According to a recent New York Times article, Millennials are increasingly seeking employment with the nonprofit sector. Applications for AmeriCorps positions have almost tripled (91,399 in 2008 to 258,829 in 2010), and the number of applicants for Teach for America climbed 32% last year to a record 46,359. This is certainly exciting news for the sector and speaks to the potential of the Young Nonprofit Professional Network – both nationally and here in Detroit – to start a movement advancing social change.

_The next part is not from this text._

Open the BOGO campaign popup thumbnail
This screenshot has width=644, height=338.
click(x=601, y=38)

There is a challenge inherent to this groundswell of interest by Millennials, though: Are nonprofits ready for them? I’m sure that every YNPN Detroit member has run across instances where the generation gap has posed a significant challenge. After all, many Boomers view Millennials to be lazy, disrespectful and self-absorbed. Meanwhile, Millennials seem to become easily frustrated with the close-mindedness of the seniors of the field. For example, Millienals often seek to incorporate technology and social media into the daily workings of an organization, though many Boomers find such efforts unnecessary and a waste of time. This can lead to frustration on both sides. If we in the nonprofit sector don’t take steps to mitigate this generational gap, will we risk losing Millennials to other sectors?
Because many millennials are eager to take the next step or advance within an organization (quickly), it can be challenging to ensure satisfaction within their current role. You can address this by explaining the competencies and experience necessary in order to take the next step. Show them that getting to that place will involve taking many small steps and clearly chart out those steps for them, so that they feel like they are not only working towards a goal, but also so that they feel like their ambitions have been heard.

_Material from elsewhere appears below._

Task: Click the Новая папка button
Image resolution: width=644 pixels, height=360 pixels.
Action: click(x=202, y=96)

Although millennials may be thinking about their next career move, that doesn’t have to mean leaving your organization. But if you’re not providing professional development opportunities or having open conversations to discuss their long term career goals, it may result in attrition. Take time to understand where they’d like their career to be in the short and long term. From there, you can provide professional development opportunities, such as attending events or engaging in mentoring relationships with senior managers. Encourage them to take advantage of all opportunities that will strengthen their understanding of their field of interest.

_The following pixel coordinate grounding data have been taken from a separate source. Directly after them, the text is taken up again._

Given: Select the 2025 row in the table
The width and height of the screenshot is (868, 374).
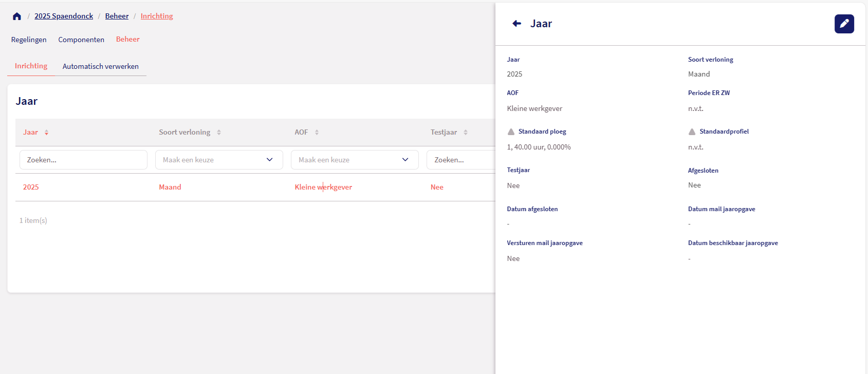Looking at the screenshot, I should coord(31,188).
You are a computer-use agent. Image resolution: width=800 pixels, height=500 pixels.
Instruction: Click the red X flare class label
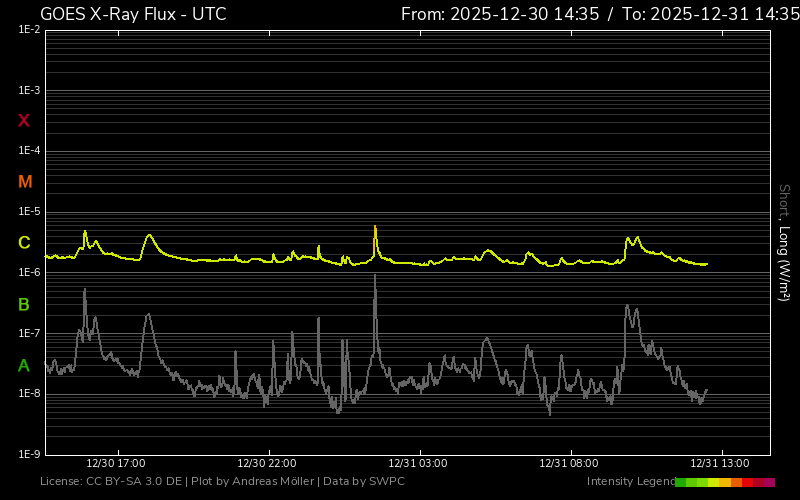point(24,121)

Such advice that would certainly be appreciated by many young nonprofit professionals, though not all organizations are willing to devote the time and resources necessary to create such opportunities. And what about those organizations who aren’t even thinking in this way? Is there a place for young nonprofit professionals to provide these types of supports to each other?
Clearly, YNPN seeks to fulfill some of these needs by providing opportunities for networking and professional development. Additionally, by helping to facilitate connections among the network, YNPN provides opportunities for mentoring and career advice. What else could YNPN do to help retain this surge of young talent into the sector?